Così si decise di circondarlo da regioni autonome, per affermare meglio il potere coloniale al suo interno. Non paghi, ecco uno dei capolavori del sistema: il micro-nazionalismo friulano.
I suoi connotati sono: la difesa ad oltranza della lingua friulana (lingua per legge, mentre il Veneto è dialetto per legge), l’esaltazione del Patriarcato di Aquileia come modello di buon governo contrapposto a Venezia (dimenticandosi che si trattava del classico esempio di Vescovo-conte sotto controllo imperiale, cosa un po’ strana per micro-nazionalisti di sinistra che si ispiravano al marxismo e al laicismo).
Un bel esempio è fornito da Tito Maniacco, consigliere comunale per il PCI a Udine dal 1970 al 1985, amico di Pierpaolo Pasolini, scomparso tre anni fa. La sua Storia del Friuli, edita dalla Newton Compton a Roma nel 1985 è stata scritta secondo l’inevitabile schema della lotta di classe, addirittura citando Marx di continuo, che si dedicò infatti allo studio della storia veneta con grande accanimento.
Questa storia, infatti, smentiva le sue teorie, testimoniando la grande solidarietà interclassista che si era creata intorno ad un governo aristocratico e confessionale. La Tradizione teneva la società unita ed era il presidio della Giustizia. Maniacco parla diffusamente delle rivolte contadine in Friuli, sembra lotta di classe, ma… quando si viene al dunque, si scopre nel suo stesso libro che i contadini friulani si sollevavano a difesa della Repubblica Veneta!
Ah, le rivolte, le famose insurrezioni contro gli abusi dei feudatari locali fatte passare per sommosse antiveneziane! Venezia sarebbe stata forse ricordata con più nostalgia se avesse imposto dall’alto i propri ordinamenti, se avesse rinunciato al proprio ruolo di arbitro tra i diversi ceti sociali cui era affidato il governo delle comunità di terraferma come d’oltremare per annichilire in un delirio accentratore che fu poi della Cisalpina e del regno italico la memoria storica e giuridica delle proprie province, se ne avesse disconosciuto l’eredità culturale antecedente gli atti di dedizione, fosse questa di stampo feudale o comunale indifferentemente.
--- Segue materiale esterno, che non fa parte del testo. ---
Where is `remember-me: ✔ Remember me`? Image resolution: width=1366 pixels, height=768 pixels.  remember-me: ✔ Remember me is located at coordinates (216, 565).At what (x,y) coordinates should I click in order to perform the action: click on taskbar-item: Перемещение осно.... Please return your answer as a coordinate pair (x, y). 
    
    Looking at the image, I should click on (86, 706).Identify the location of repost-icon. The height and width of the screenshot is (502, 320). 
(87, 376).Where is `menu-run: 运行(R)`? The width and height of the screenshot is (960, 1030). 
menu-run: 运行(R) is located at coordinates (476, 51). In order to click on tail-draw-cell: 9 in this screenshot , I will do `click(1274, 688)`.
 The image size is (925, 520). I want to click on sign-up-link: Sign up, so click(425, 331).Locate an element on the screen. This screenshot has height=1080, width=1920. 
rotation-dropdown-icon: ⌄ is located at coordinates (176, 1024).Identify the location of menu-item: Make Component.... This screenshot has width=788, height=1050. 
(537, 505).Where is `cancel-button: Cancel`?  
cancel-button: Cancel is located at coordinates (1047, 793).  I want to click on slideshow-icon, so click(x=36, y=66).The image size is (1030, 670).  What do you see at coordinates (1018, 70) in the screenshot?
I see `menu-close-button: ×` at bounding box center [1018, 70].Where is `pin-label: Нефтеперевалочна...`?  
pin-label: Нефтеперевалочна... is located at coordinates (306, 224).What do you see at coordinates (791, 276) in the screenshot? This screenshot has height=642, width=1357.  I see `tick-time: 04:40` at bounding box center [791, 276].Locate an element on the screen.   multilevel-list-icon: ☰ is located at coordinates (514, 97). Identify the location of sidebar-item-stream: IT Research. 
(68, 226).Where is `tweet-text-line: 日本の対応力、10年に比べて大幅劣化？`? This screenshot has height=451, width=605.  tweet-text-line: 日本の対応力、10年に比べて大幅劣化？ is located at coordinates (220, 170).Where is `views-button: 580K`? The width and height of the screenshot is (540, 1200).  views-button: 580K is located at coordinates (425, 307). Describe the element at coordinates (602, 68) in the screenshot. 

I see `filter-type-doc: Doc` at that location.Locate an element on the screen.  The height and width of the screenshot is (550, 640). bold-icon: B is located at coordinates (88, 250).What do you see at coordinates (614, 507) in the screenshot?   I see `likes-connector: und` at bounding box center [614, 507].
E’ per certi versi paradossale che le venga poi rinfacciato di non aver saputo o voluto imporre al proprio dominio quella coesione liberticida che avrebbe in breve trasformato l’antico suddito in contribuente e carne da cannone e che tali voci si rincorrano proprio di questi tempi in cui con maggiore evidenza possiamo riscontrare le conseguenze di una cultura di governo a noi così familiare. E’ vero però che la facoltà di amministrare le proprie risorse, e di scrivere le proprie leggi nel contesto di assemblee rappresentative gli interessi del territorio di appartenenza non poteva essere interpretata da tutti con la medesima lungimiranza. La libertà è purtroppo un bene di cui sovente alcuni non si dimostrarono all’altezza. Nel Friuli come altrove.